#### Task instructions:
Show the lines below where "step" occurs.

#### Pixel coordinate grounding data:
* * * * * * *

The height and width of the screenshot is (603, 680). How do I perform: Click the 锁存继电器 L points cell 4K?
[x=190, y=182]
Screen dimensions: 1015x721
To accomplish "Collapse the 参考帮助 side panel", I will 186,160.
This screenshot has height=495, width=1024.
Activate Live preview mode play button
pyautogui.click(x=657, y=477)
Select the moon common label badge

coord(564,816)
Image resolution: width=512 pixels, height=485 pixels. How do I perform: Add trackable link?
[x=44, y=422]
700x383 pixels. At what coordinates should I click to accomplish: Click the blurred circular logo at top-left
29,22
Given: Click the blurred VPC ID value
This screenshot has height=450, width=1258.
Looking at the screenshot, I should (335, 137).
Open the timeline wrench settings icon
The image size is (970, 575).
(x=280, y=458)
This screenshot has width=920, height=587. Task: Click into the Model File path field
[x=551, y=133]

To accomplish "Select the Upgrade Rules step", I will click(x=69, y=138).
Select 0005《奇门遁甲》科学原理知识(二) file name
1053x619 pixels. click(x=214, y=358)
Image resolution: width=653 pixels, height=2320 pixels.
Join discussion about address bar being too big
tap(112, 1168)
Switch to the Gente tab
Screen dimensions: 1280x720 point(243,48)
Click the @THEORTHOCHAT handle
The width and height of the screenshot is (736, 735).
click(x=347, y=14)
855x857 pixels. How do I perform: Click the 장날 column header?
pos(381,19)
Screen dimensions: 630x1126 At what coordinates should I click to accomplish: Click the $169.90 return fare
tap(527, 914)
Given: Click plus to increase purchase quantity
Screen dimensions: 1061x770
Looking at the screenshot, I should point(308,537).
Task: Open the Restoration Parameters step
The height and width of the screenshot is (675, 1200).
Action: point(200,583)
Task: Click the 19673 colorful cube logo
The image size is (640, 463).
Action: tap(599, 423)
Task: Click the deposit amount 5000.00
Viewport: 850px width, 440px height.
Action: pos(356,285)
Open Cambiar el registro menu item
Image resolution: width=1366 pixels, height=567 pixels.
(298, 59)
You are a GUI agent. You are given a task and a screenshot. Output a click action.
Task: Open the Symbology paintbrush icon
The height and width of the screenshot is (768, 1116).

* * * * * * *

#### Response to the exercise:
To accomplish "Select the Upgrade Rules step", I will click(x=69, y=138).
Task: Open the Restoration Parameters step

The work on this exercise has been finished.